──────── Supplied information ────────

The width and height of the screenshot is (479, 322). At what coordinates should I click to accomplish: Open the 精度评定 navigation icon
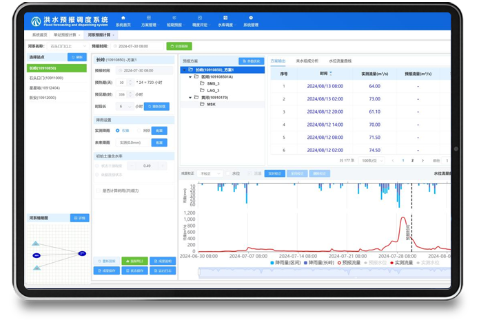click(200, 17)
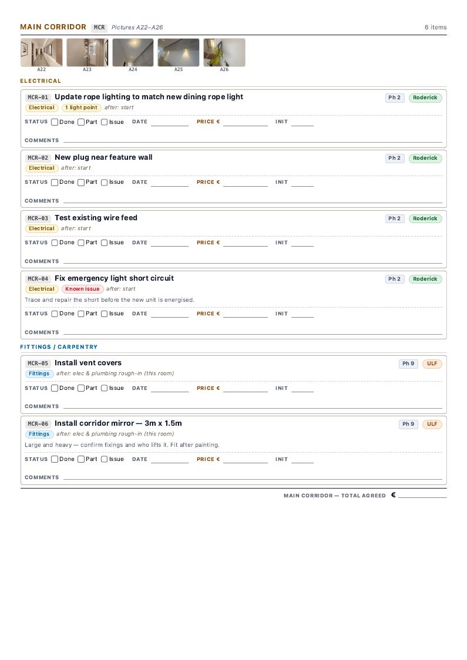Check Part for MCR-02 new plug
The image size is (467, 660).
[x=81, y=182]
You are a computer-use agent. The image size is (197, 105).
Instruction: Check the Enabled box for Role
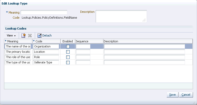point(68,57)
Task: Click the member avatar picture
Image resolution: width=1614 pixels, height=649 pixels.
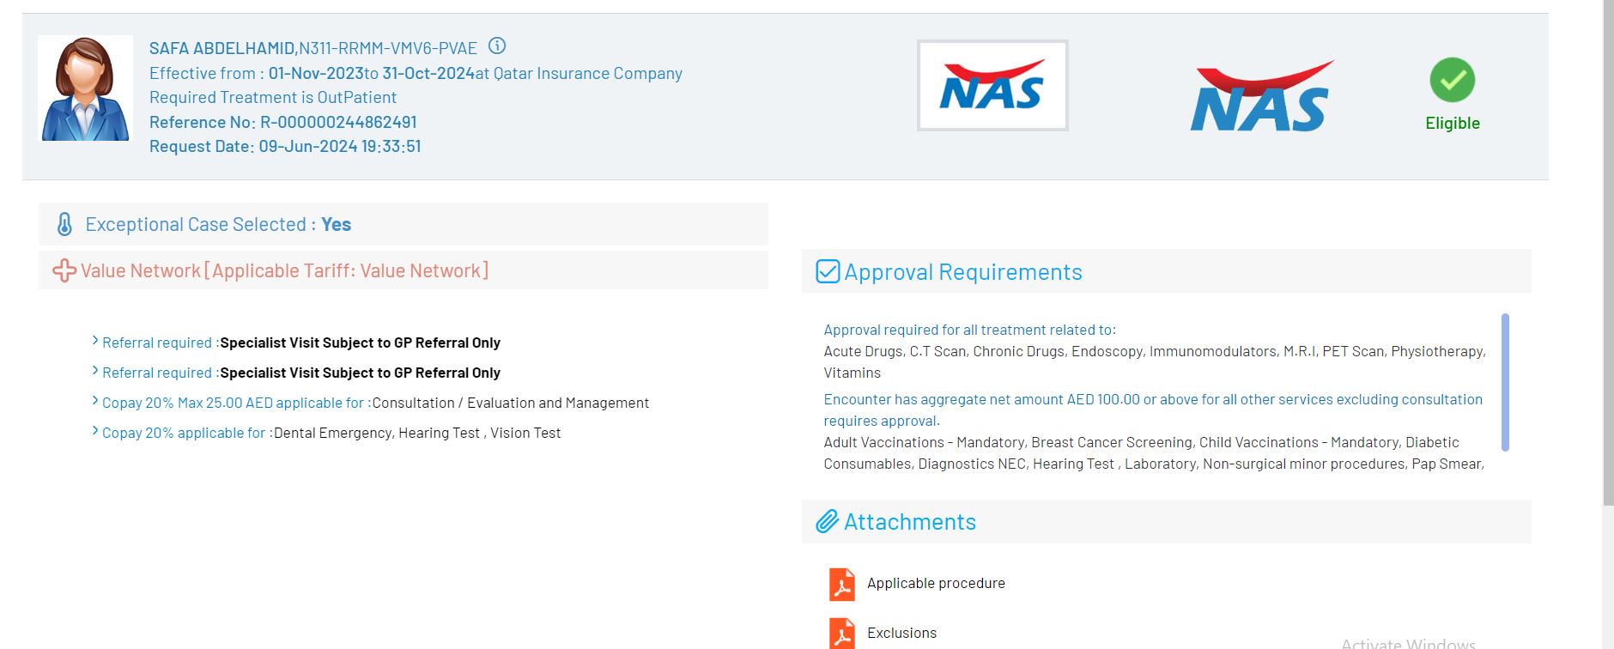Action: pyautogui.click(x=85, y=88)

────────

■ The task ■
Only the pictures are to be omitted; the records above must otherwise be reproduced exactly.

■ Task result ■
The width and height of the screenshot is (479, 322). At what coordinates should I click to accomplish: Open the 精度评定 navigation icon
click(200, 17)
Check Part for MCR-02 new plug
The image size is (467, 660).
[x=81, y=182]
You are a computer-use agent. The image size is (197, 105).
Instruction: Check the Enabled box for Role
point(68,57)
Task: Click the member avatar picture
Image resolution: width=1614 pixels, height=649 pixels.
Action: pyautogui.click(x=85, y=88)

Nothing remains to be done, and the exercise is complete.